For United Methodists with close ties to Ukraine, the Russian invasion of that country is an ever-present, wrenching concern, keeping them tethered to news reports and social media, and costing them sleep. 

It’s also an occasion to try to help, however far they may be from the war itself.

The Rev. Lydia Istomina led her church, Francis Street First United Methodist in St. Joseph, Missouri, to host a March 13 “Stand Tall with Ukraine” community rally

“I believe prayers are wonderful and very important, but it’s not enough,” Istomina said. “God gave us our brains and our hearts, so we have to act.”

Istomina grew up in Russia and was a pioneering female United Methodist pastor there before coming to the U.S. in 1995. But her first husband’s father was Ukrainian. Thus, the two children Istomina had with her first husband are of Ukrainian ancestry, and they were baptized in Kyiv, Ukraine.
┄┄┄┄┄┄┄┄┄┄┄┄┄┄┄┄┄┄┄┄
**EXERCISES TO COMPLETE:**
a. Write out everything from "For United Methodists" down to "in Kyiv, Ukraine." in the passage on United Methodists and Ukraine.
b. In the passage on United Methodists and Ukraine, in what year did Istomina come to the U.S.?
c. Translate this sentence from the passage on United Methodists and Ukraine into Spanish: "It’s also an occasion to try to help, however far they may be from the war itself."

**Data extracted from a collection:**
┄┄┄┄┄┄┄┄┄┄┄┄┄┄┄┄┄┄┄┄
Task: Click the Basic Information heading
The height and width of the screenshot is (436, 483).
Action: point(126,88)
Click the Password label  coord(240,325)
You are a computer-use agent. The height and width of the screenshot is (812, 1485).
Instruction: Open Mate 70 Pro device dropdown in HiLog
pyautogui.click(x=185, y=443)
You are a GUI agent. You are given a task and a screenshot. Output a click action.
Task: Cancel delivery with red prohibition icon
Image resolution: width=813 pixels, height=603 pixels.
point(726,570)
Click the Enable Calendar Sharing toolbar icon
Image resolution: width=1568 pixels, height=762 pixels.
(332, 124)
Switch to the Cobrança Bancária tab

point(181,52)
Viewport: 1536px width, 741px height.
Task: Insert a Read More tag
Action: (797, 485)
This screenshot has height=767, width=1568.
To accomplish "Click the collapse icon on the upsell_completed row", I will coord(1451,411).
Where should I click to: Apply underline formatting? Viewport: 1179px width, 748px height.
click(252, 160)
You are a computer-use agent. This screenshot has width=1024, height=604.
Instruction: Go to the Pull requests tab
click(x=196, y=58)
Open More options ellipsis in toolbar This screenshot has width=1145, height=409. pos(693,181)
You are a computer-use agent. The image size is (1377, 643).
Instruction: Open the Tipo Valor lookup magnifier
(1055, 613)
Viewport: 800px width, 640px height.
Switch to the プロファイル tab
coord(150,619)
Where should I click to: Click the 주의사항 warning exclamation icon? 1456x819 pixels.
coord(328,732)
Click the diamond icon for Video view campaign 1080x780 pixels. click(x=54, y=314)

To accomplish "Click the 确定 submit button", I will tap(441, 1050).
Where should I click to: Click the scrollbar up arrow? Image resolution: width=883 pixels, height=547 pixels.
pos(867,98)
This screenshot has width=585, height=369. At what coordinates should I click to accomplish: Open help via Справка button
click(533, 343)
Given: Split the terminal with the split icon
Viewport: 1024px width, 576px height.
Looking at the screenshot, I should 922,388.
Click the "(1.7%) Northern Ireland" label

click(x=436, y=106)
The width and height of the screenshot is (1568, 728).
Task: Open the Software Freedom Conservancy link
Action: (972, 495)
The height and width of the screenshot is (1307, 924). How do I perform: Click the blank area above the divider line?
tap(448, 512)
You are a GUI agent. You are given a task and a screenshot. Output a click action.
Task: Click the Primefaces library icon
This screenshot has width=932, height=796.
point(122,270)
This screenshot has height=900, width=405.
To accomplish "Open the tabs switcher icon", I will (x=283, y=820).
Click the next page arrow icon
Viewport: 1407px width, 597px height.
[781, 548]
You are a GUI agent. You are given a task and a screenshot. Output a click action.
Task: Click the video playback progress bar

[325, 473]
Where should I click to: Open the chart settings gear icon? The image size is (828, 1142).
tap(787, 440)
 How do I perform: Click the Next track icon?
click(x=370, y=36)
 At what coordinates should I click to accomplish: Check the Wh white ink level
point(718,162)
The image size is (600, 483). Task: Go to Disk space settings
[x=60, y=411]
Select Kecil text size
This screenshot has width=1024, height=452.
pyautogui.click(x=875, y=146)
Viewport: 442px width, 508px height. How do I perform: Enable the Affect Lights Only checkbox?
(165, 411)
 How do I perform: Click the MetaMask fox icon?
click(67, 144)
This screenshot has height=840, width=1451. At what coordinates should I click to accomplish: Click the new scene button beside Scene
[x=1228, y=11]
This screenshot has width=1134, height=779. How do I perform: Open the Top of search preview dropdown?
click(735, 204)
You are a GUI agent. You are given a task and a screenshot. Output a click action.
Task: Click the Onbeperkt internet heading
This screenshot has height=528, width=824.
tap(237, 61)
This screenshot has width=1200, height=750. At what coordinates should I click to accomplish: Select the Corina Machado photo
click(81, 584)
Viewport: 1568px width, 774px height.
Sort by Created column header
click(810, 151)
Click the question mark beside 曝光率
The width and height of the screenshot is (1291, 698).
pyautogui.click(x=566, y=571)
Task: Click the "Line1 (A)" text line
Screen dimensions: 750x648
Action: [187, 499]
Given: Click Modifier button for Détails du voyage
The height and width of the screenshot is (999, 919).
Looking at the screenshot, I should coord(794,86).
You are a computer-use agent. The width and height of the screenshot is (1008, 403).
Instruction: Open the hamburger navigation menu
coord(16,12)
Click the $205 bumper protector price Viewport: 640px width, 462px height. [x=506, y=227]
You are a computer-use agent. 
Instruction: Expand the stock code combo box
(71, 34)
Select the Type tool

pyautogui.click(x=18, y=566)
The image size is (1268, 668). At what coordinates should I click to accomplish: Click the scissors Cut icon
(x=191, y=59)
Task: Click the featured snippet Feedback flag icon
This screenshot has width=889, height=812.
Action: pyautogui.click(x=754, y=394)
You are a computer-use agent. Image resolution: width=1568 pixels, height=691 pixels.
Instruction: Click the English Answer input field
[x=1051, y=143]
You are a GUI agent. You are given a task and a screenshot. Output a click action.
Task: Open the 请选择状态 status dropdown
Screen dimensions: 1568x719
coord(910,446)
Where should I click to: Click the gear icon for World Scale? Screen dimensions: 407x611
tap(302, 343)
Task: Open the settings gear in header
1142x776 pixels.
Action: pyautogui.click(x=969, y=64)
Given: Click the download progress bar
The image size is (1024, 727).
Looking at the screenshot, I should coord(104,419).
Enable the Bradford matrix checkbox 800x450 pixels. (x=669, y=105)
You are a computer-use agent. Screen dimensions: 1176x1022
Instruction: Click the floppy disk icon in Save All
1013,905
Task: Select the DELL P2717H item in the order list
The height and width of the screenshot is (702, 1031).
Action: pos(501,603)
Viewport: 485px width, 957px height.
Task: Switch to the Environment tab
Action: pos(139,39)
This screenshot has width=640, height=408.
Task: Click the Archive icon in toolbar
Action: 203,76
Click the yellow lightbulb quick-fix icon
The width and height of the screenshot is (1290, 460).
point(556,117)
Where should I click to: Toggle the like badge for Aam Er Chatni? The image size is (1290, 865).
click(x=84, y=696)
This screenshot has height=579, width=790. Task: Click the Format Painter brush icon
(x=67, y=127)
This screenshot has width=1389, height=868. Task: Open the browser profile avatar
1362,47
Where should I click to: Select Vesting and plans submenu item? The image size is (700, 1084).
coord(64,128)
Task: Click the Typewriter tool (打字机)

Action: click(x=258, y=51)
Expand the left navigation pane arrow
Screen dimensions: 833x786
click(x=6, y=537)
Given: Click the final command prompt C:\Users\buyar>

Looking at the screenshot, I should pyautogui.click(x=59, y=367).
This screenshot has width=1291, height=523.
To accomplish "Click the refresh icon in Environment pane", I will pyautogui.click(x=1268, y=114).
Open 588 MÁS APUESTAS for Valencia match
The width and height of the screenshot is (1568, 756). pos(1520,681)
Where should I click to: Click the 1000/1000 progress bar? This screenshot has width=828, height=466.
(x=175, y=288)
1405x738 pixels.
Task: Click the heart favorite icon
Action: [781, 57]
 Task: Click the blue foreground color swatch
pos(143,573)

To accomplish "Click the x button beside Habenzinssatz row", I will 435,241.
┄┄┄┄┄┄┄┄┄┄┄┄┄┄┄┄┄┄┄┄
**CORRECT ANSWERS:**
a.
For United Methodists with close ties to Ukraine, the Russian invasion of that country is an ever-present, wrenching concern, keeping them tethered to news reports and social media, and costing them sleep. 

It’s also an occasion to try to help, however far they may be from the war itself.

The Rev. Lydia Istomina led her church, Francis Street First United Methodist in St. Joseph, Missouri, to host a March 13 “Stand Tall with Ukraine” community rally

“I believe prayers are wonderful and very important, but it’s not enough,” Istomina said. “God gave us our brains and our hearts, so we have to act.”

Istomina grew up in Russia and was a pioneering female United Methodist pastor there before coming to the U.S. in 1995. But her first husband’s father was Ukrainian. Thus, the two children Istomina had with her first husband are of Ukrainian ancestry, and they were baptized in Kyiv, Ukraine.

b. 1995

c. También es una ocasión para intentar ayudar, por lejos que estén de la guerra misma.